### Job
Reproduce the data from the line with "Task: Select the total= label cell" through the end of the data, both included and requests included. Multiply every number in the answers (the click coordinates and any screen dimensions given there) by 1.2, round to whole numbers with halves rounded up, leave the numbers in the requests unchanged, and omit the pictures.

### Dataset records
☆ ☆ ☆ ☆

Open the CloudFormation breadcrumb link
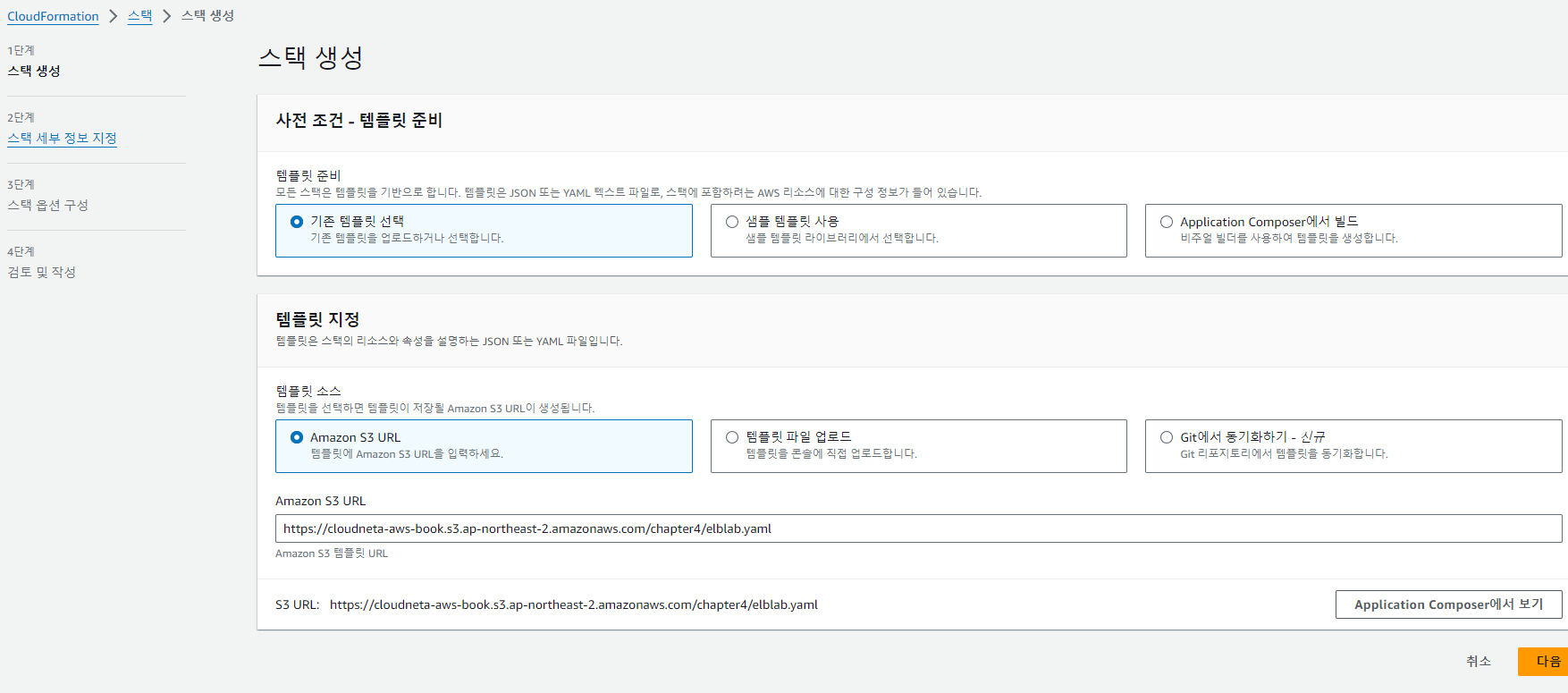The width and height of the screenshot is (1568, 693). click(x=53, y=16)
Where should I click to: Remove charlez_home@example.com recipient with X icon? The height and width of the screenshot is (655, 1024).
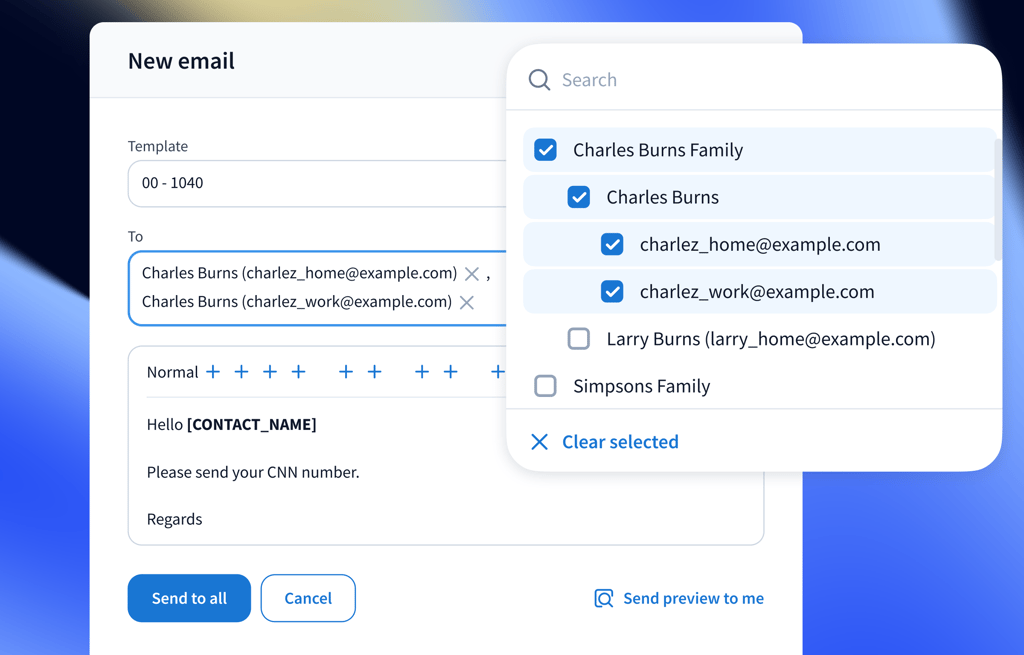pos(472,274)
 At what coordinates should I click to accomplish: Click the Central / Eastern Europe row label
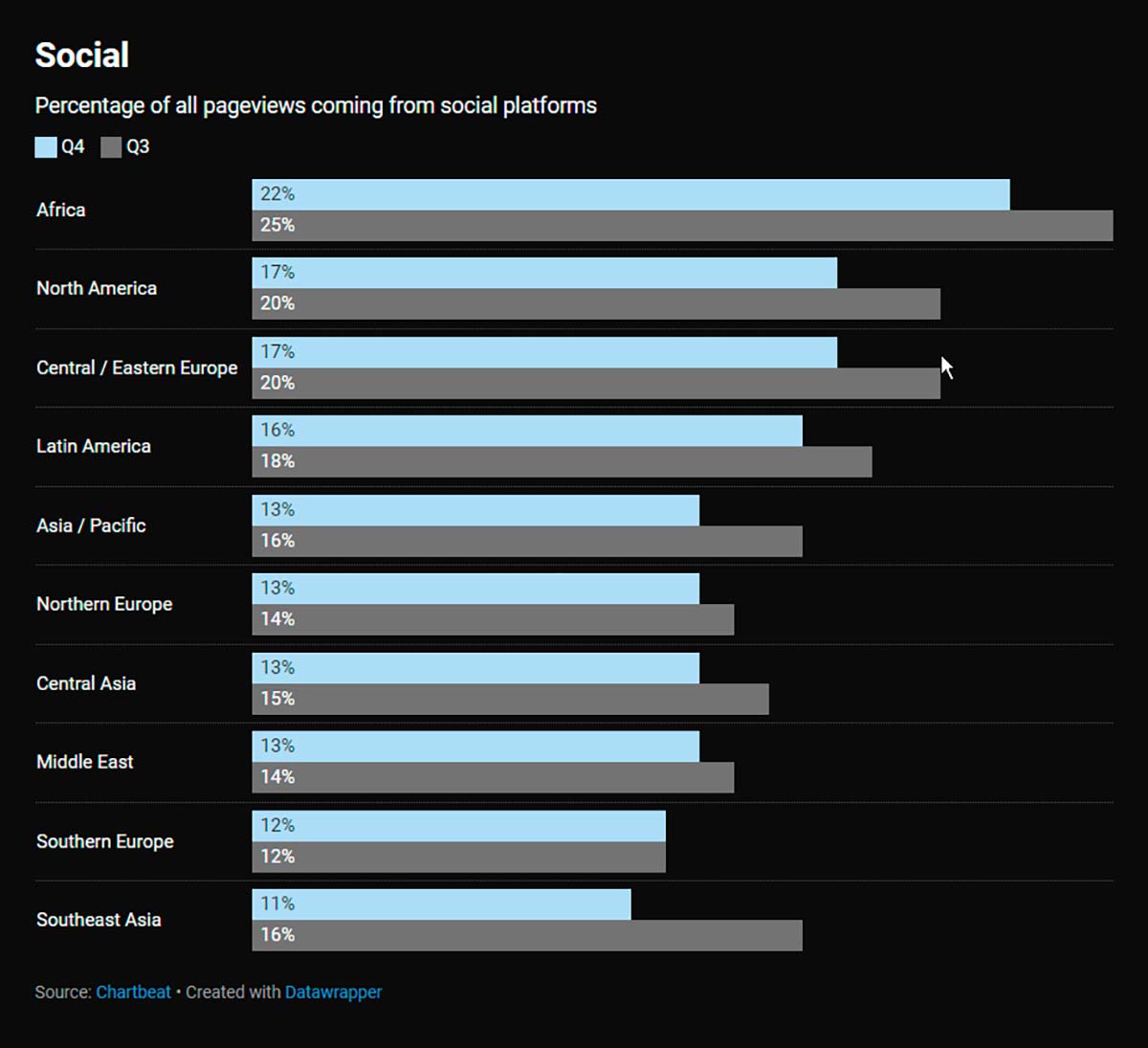point(137,368)
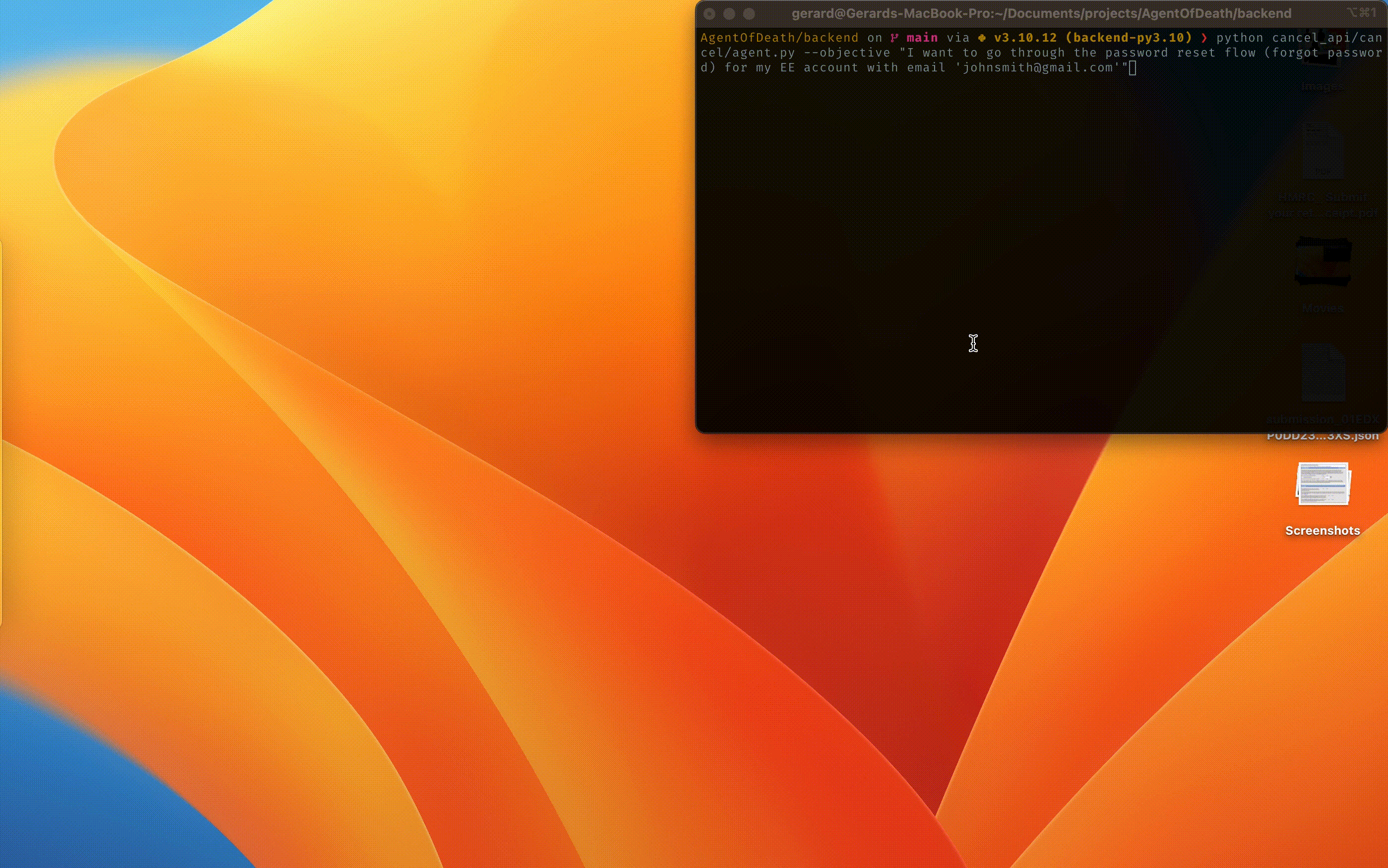
Task: Click the Python snake icon in prompt
Action: click(x=982, y=38)
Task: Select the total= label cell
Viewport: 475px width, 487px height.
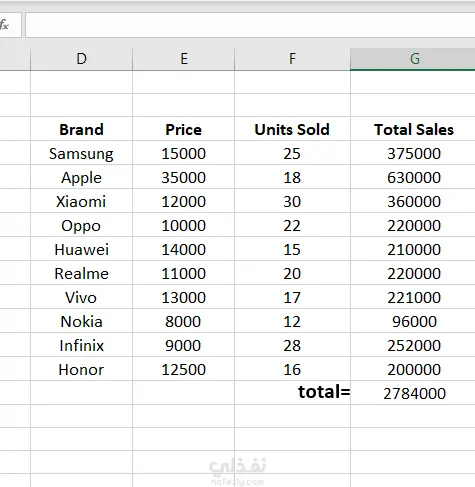Action: [x=292, y=393]
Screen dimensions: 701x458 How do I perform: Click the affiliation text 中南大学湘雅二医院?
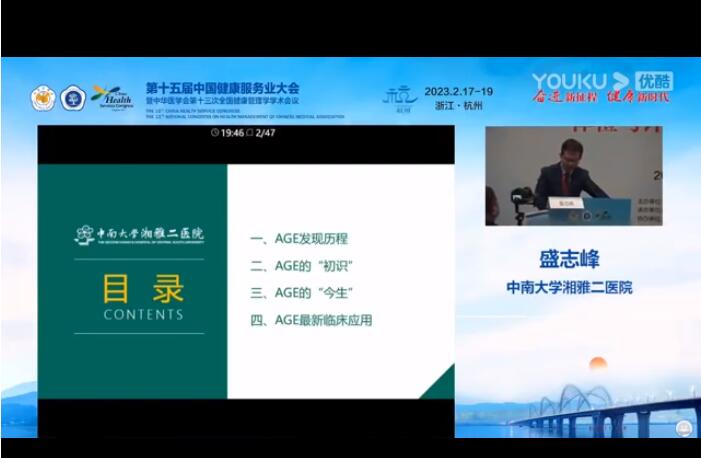pos(569,288)
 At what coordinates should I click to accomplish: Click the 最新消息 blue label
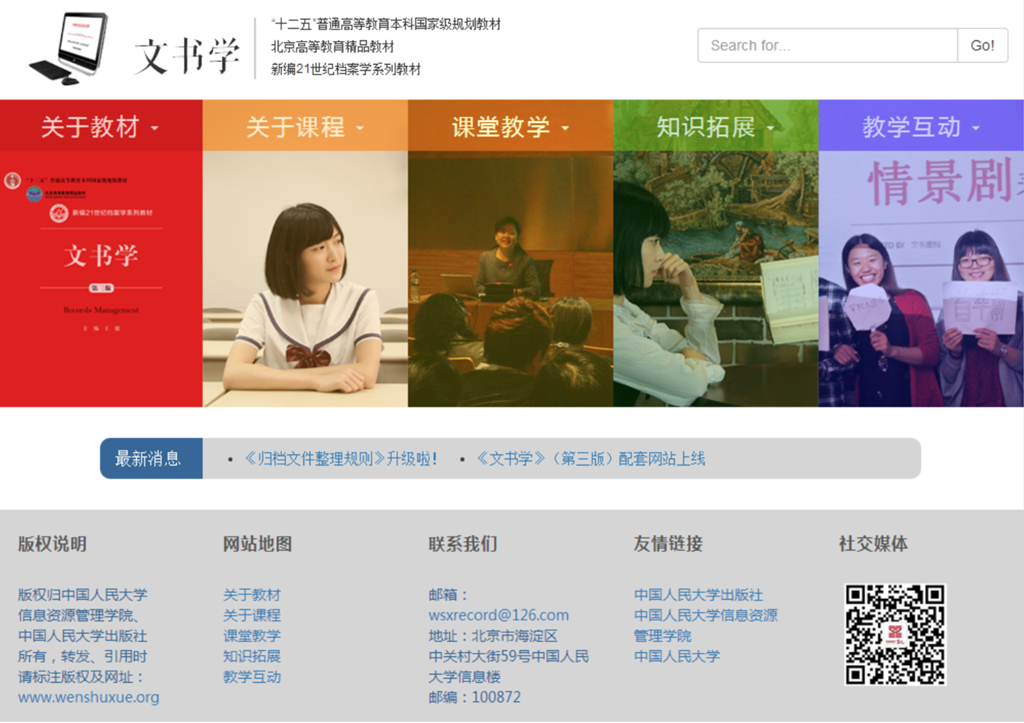150,459
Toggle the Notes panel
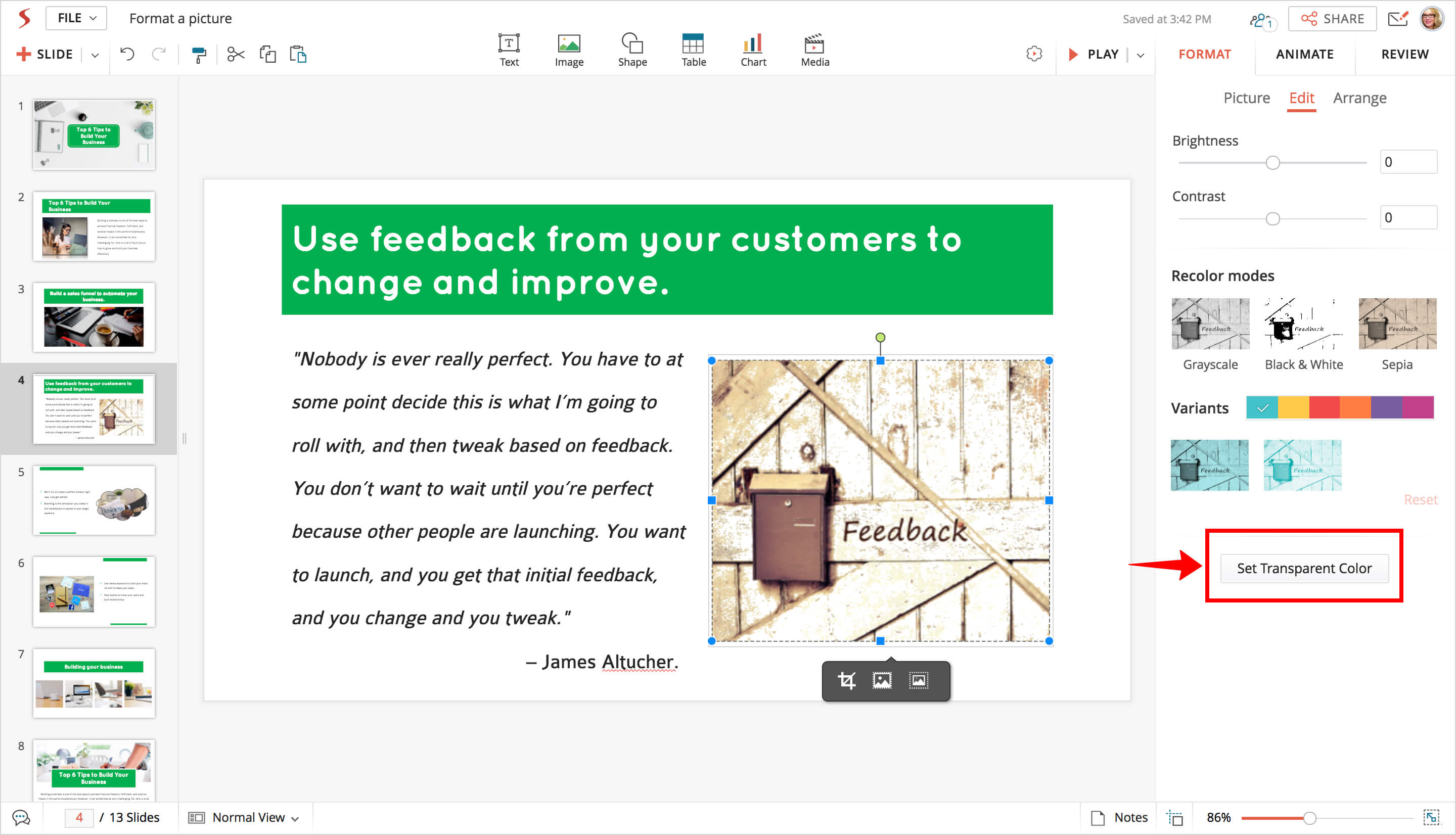Viewport: 1456px width, 835px height. tap(1119, 817)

☆ ☆ ☆ ☆

### Written response
Task: Select the total= label cell
Viewport: 475px width, 487px height.
Action: [x=350, y=472]
Screen dimensions: 701x458 How do I perform: Click the affiliation text 中南大学湘雅二医院?
pos(683,346)
 At what coordinates should I click to accomplish: Click the 最新消息 blue label
180,551
Toggle the Notes panel
Viewport: 1747px width, 1002px height. tap(1343, 980)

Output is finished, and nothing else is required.